Task to carry out: Every entry that follows should be output again, word for word.

Supplied data:
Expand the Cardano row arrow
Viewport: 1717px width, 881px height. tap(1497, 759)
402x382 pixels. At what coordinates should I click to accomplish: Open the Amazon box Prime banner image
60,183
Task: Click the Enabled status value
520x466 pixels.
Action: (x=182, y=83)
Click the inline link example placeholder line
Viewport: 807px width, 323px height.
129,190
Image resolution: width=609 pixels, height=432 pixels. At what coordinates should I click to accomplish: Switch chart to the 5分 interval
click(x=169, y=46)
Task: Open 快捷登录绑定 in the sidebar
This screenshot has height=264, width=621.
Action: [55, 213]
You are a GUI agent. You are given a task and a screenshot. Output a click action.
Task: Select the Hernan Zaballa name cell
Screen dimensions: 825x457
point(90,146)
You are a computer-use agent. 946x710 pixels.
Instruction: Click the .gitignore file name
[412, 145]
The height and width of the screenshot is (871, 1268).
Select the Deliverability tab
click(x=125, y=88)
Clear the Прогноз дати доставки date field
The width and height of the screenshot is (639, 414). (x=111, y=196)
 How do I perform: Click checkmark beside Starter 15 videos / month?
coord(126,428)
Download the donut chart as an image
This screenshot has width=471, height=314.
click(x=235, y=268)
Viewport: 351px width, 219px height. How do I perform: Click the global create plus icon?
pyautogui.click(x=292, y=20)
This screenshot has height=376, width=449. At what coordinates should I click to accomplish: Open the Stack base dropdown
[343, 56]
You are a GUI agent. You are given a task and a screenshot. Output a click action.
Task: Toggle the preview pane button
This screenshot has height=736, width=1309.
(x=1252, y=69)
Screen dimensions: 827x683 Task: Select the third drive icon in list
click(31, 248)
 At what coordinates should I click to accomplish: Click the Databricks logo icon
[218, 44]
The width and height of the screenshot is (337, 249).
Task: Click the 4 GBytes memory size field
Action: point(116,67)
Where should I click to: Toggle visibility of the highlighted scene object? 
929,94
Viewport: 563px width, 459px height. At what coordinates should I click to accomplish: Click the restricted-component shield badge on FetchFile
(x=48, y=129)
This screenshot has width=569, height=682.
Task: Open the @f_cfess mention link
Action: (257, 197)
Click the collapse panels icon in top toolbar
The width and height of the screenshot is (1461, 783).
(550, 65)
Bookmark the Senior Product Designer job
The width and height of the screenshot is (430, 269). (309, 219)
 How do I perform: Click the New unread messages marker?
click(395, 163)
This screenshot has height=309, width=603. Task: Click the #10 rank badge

Written reply:
Expand the Cardano row arrow
Viewport: 1717px width, 881px height. tap(1497, 759)
402x382 pixels. At what coordinates should I click to accomplish: Open the Amazon box Prime banner image
60,183
Task: Click the Enabled status value
520x466 pixels.
Action: (x=182, y=83)
Click the inline link example placeholder line
Viewport: 807px width, 323px height.
129,190
Image resolution: width=609 pixels, height=432 pixels. At what coordinates should I click to accomplish: Switch chart to the 5分 interval
click(x=169, y=46)
Task: Open 快捷登录绑定 in the sidebar
This screenshot has height=264, width=621.
Action: [55, 213]
You are a GUI agent. You are given a task and a screenshot. Output a click action.
Task: Select the Hernan Zaballa name cell
Screen dimensions: 825x457
point(90,146)
You are a computer-use agent. 946x710 pixels.
Instruction: Click the .gitignore file name
[412, 145]
The height and width of the screenshot is (871, 1268).
Select the Deliverability tab
click(x=125, y=88)
Clear the Прогноз дати доставки date field
The width and height of the screenshot is (639, 414). (x=111, y=196)
 How do I perform: Click checkmark beside Starter 15 videos / month?
coord(126,428)
Download the donut chart as an image
This screenshot has width=471, height=314.
click(x=235, y=268)
Viewport: 351px width, 219px height. How do I perform: Click the global create plus icon?
pyautogui.click(x=292, y=20)
This screenshot has height=376, width=449. At what coordinates should I click to accomplish: Open the Stack base dropdown
[343, 56]
You are a GUI agent. You are given a task and a screenshot. Output a click action.
Task: Toggle the preview pane button
This screenshot has height=736, width=1309.
(x=1252, y=69)
Screen dimensions: 827x683 Task: Select the third drive icon in list
click(31, 248)
 At what coordinates should I click to accomplish: Click the Databricks logo icon
[218, 44]
The width and height of the screenshot is (337, 249).
Task: Click the 4 GBytes memory size field
Action: point(116,67)
Where should I click to: Toggle visibility of the highlighted scene object? 
929,94
Viewport: 563px width, 459px height. At what coordinates should I click to accomplish: Click the restricted-component shield badge on FetchFile
(x=48, y=129)
This screenshot has width=569, height=682.
Task: Open the @f_cfess mention link
Action: (257, 197)
Click the collapse panels icon in top toolbar
The width and height of the screenshot is (1461, 783).
(550, 65)
Bookmark the Senior Product Designer job
The width and height of the screenshot is (430, 269). (309, 219)
 How do I perform: Click the New unread messages marker?
click(395, 163)
This screenshot has height=309, width=603. Task: Click the #10 rank badge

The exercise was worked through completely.